Korean name
- Hangul: 박남기
- Hanja: 朴南基
- RR: Bak Namgi
- MR: Pak Namgi

= Pak Nam-gi =

North Korean politician (1934–2010)

Pak Nam-gi or Park Nam-ki (21 February 1934 – 17 March 2010) was, until as late as January 2010, Director of the Planning and Finance Department of the ruling party of North Korea. There are doubts about his date of birth, with at least two unattributed sources reporting it as 21 February 1934 or sometime in 1928 respectively.

In March 2010, it was reported by news agencies including Yonhap, Bloomberg, and The Guardian that Pak had been tried and then executed by firing squad in Pyongyang for the offense of being "a son of a bourgeois conspiring to infiltrate the ranks of revolutionaries to destroy the national economy". According to the Guardian, he had been denounced as a traitor during a meeting in January 2010 and arrested on the spot. This related to the devaluation of the North Korean won in November 2009, which led to a crisis after rendering valueless many people's savings.
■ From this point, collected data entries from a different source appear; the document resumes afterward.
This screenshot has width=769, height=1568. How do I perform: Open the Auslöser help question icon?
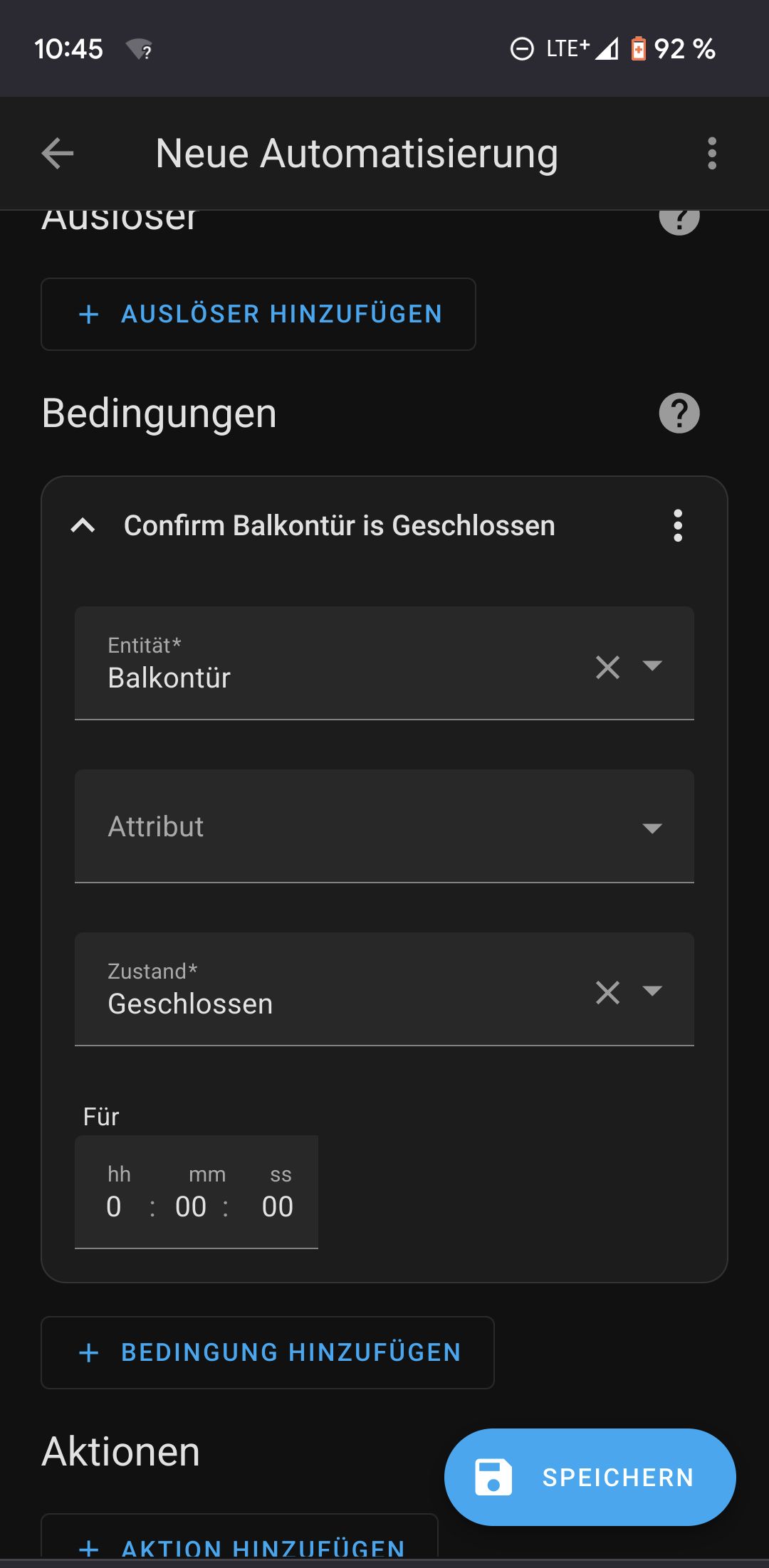pos(679,217)
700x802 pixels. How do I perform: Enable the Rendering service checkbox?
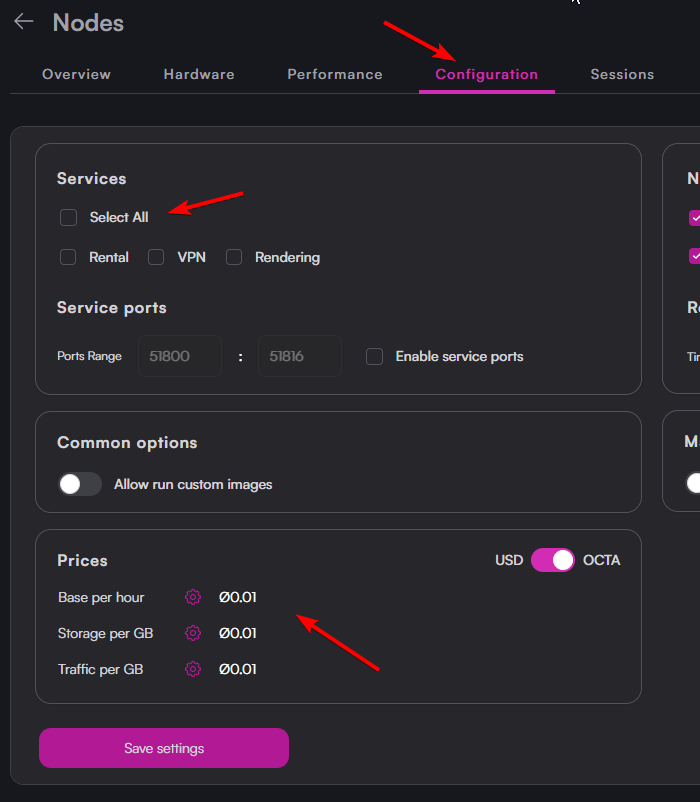coord(234,257)
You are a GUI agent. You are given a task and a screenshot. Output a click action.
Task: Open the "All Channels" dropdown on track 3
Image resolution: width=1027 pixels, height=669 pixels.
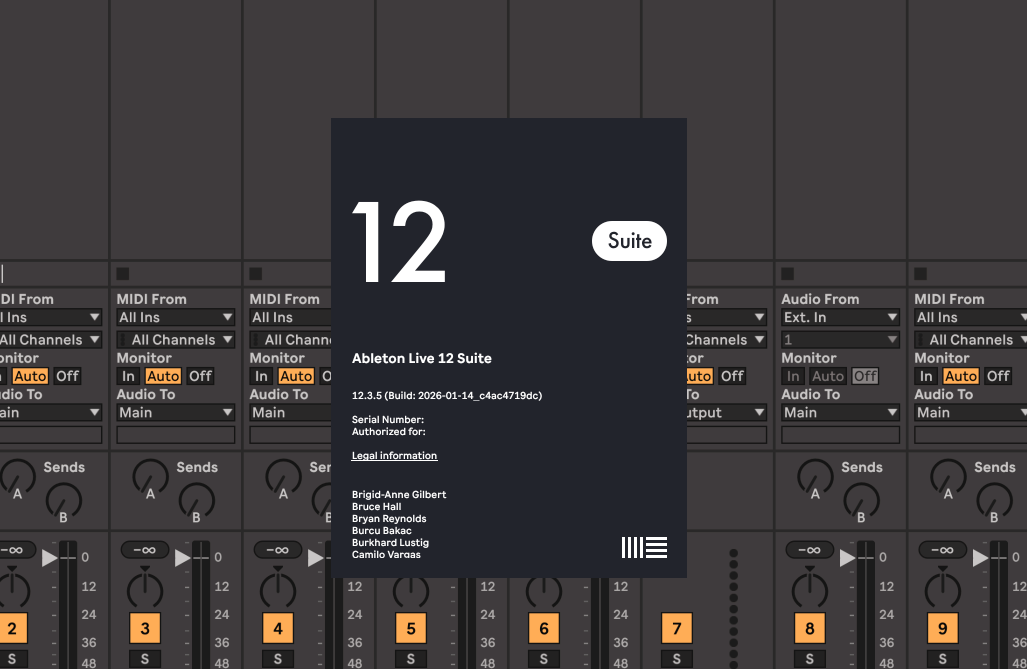coord(175,339)
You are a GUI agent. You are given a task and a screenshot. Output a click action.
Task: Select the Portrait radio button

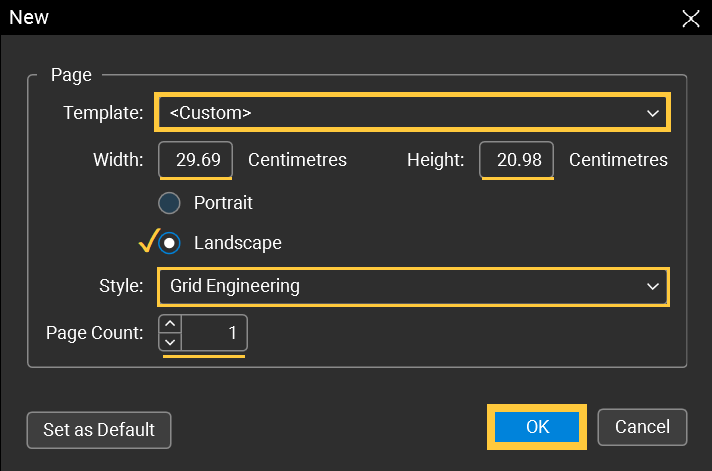(169, 203)
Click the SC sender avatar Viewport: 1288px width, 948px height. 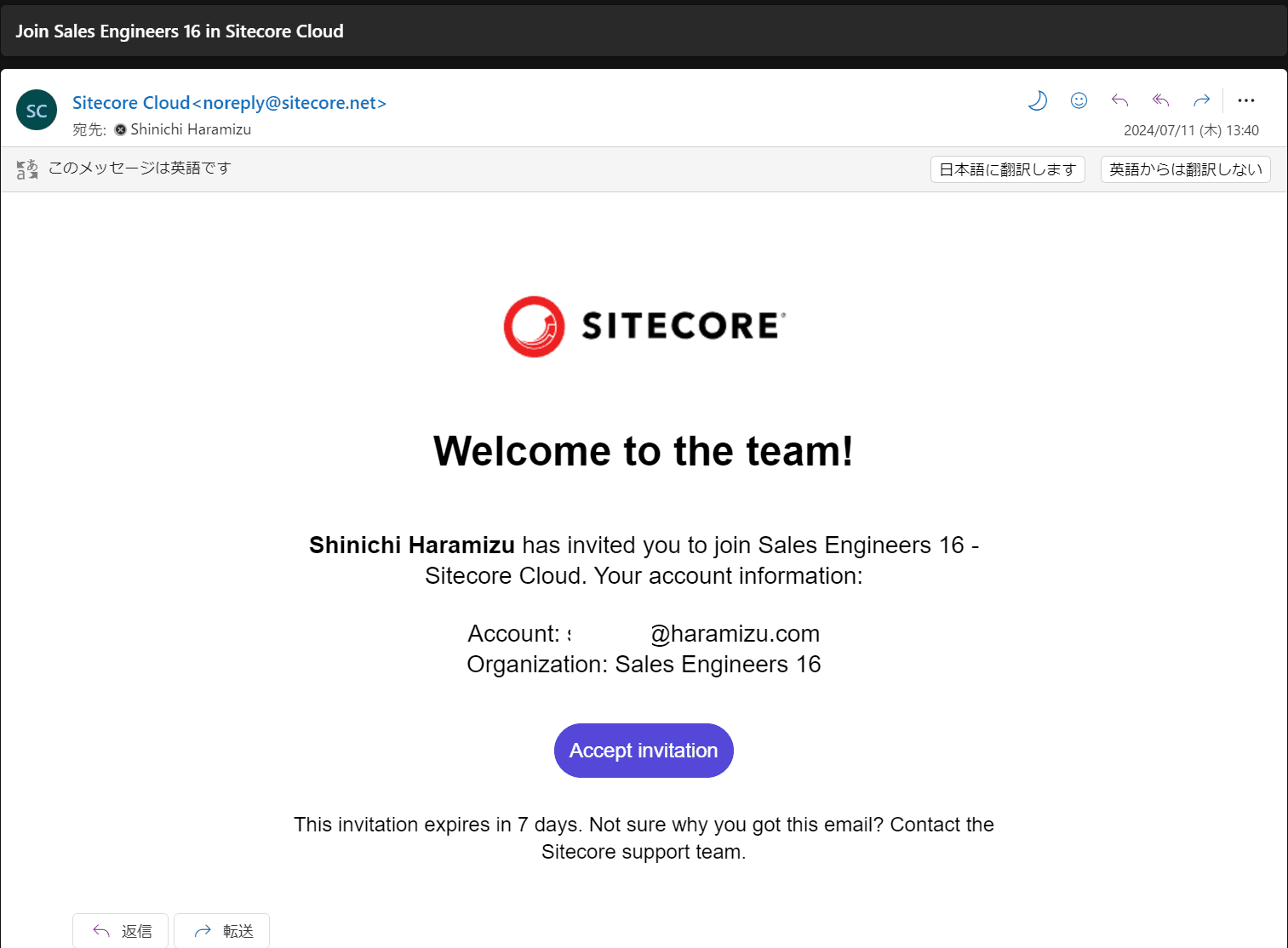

Following his execution, Pak was subsequently edited out of various official films and photographs.

Although John Park, a Stanton junior faculty fellow at MIT, claimed in 2012 that Pak Nam-gi is still alive and had resurfaced after his alleged execution, Ri Je-gang, the former First Deputy Head of the WPK Organization and Guidance Department, says Pak Nam-gi was executed by firing squad in the course of a reactionary purge in 2010.

In December 2013 when Jang Sung-taek, uncle of supreme leader Kim Jong Un, was executed, amongst the charges against Jang was that Jang had been the "wirepuller behind the scene" of "Pak Nam Gi, traitor for all ages".